Nos últimos dias tudo tem sido feito para desacreditar a investigação que levou à detenção do antigo primeiro-ministro – acusado de fraude fiscal qualificada, corrupção e branqueamento de capitais. Se não vejamos: “A detenção é injustificada”; “É algo inaceitável e infamante não haver uma única prova contra um homem que tantos serviços prestou a Portugal”; “Não sou jurista nem estou a discutir o código de processo penal. Estou a dizer que não faz sentido que uma pessoa possa estar presa, no século XXI, numa democracia, sem se saber porquê”. Estes são alguns dos mimos que têm sido ditos sobre o caso por políticos que desempenharam altos cargos da Nação. Um deles, chega mesmo a apelar ao actual Presidente da República para intervir, sugerindo, talvez, que faça um golpe de Estado na Justiça e que substitua todos os magistrados envolvidos directa ou indirectamente no processo.

Mas se o tal turista for ainda ler o que certos jornalistas amigos de José Sócrates escrevem, deverá, seguramente, apanhar o primeiro avião e fugir desta ditadura, já que se fala até em romarias-manifestações de mais de mil pessoas para a cidade onde o preso 44 está detido. Não se percebeu ainda se querem invadir a cadeia e libertar o preso político ou tão-somente ter mais tempo de antena para pressionar aqueles que hão-de decidir pela continuação ou não da prisão preventiva. 

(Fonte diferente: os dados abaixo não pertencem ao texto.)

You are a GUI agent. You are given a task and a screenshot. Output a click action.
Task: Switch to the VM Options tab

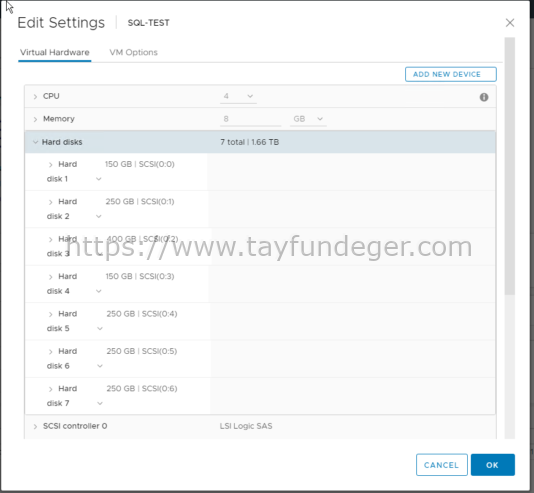tap(133, 52)
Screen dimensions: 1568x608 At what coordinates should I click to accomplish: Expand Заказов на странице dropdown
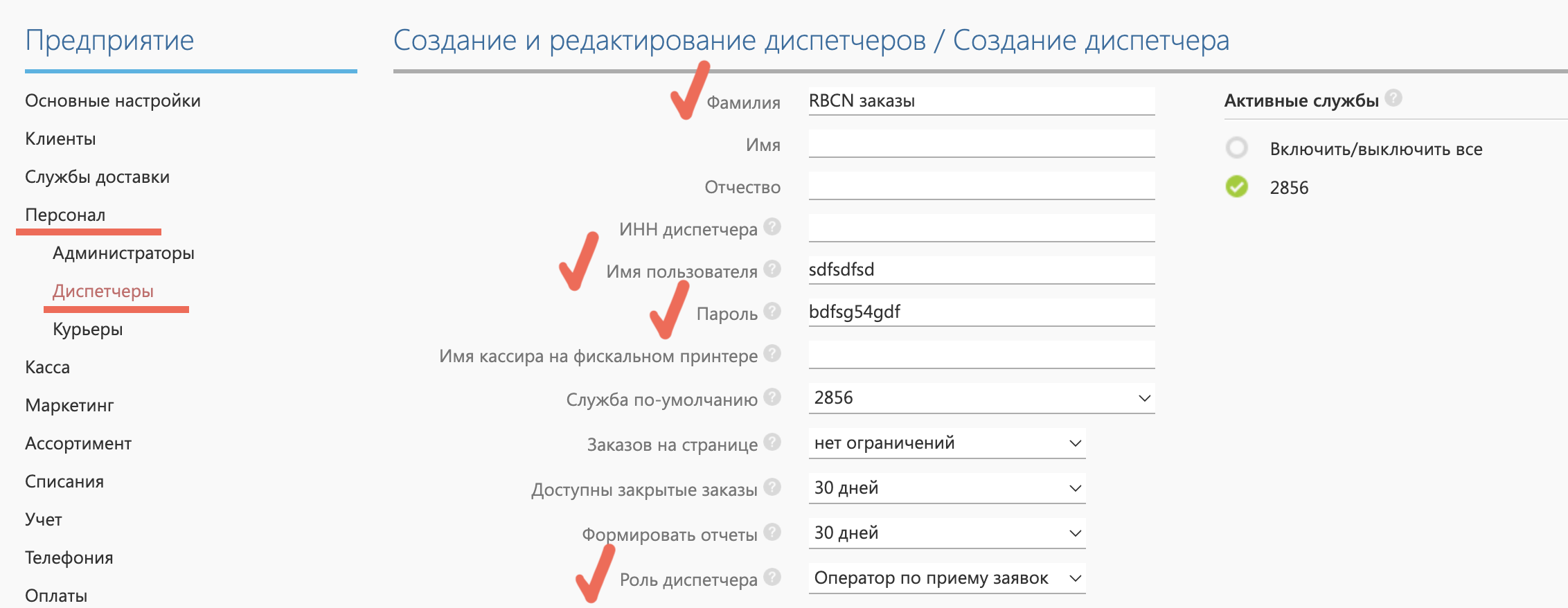point(946,443)
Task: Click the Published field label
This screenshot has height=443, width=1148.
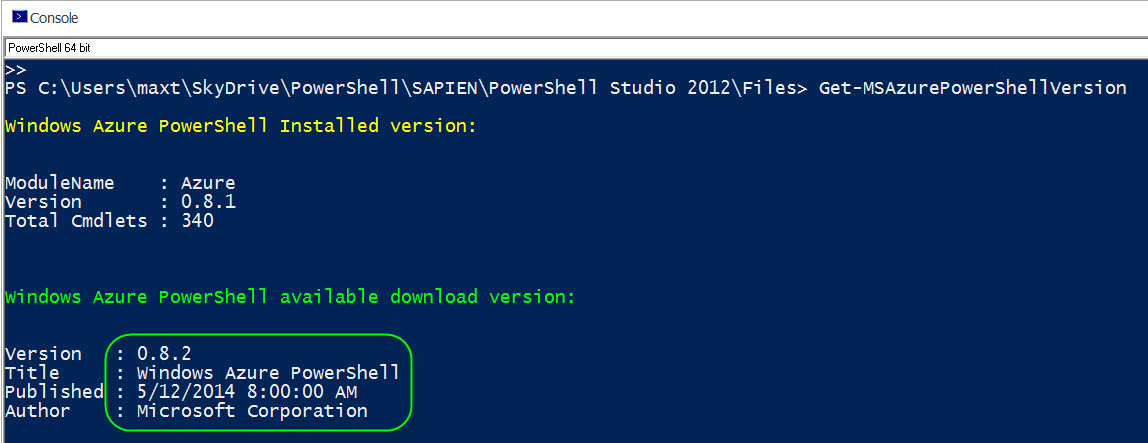Action: [54, 392]
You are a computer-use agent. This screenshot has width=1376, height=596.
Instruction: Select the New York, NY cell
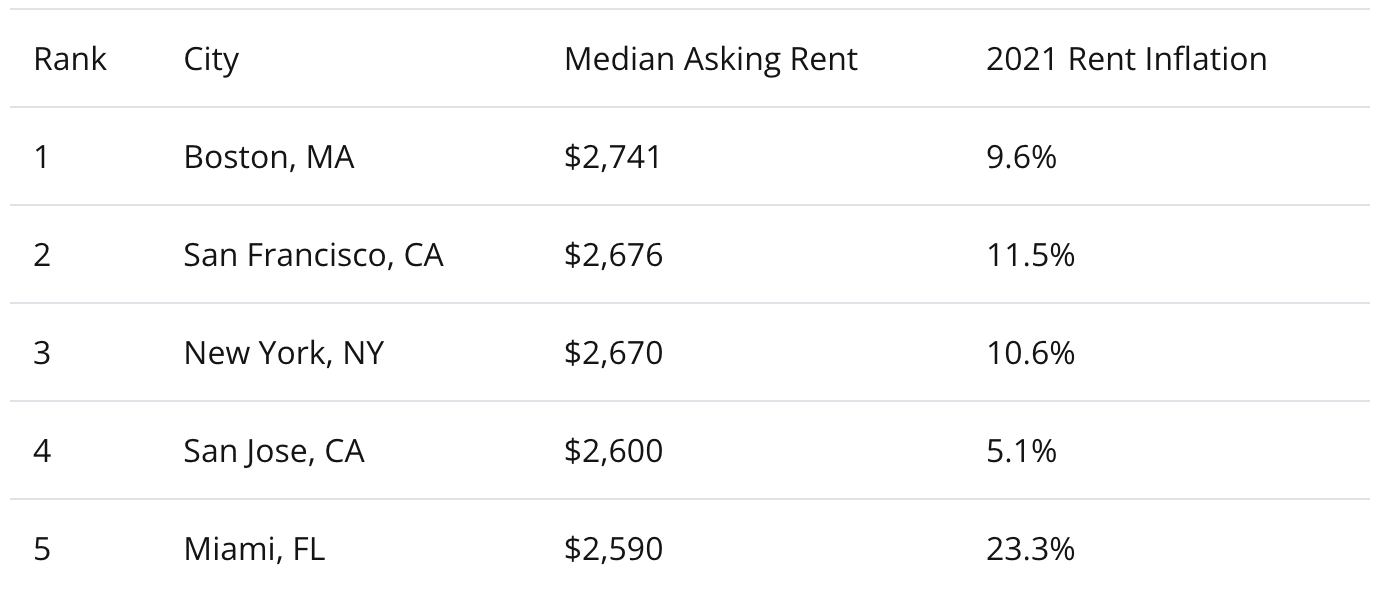point(283,353)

Sabe-se sim que, inconscientemente, muitos olham para José Sócrates como outros olharam para Otelo Saraiva de Carvalho – quando este esteve envolvido nas FP-25 de Abril. Otelo tinha sido o estratega do 25 de Abril que devolvera a liberdade ao povo, mas quando entrou num grupo terrorista, muitos quiseram perdoar-lhe em nome do que tinha feito. Assim parecem alguns dos defensores de Sócrates. Como ele prestou “tantos serviços a Portugal” não podem ser uns simples procuradores a condená-lo por, supostamente, ter cometido os tais crimes de fraude fiscal, corrupção e branqueamento de capitais. Infelizmente para essas figuras, vivemos numa democracia e a Justiça determinará se é culpado ou não. Se não for, então que façam todas as manifestações que entenderem. Até lá, deixem a Justiça trabalhar.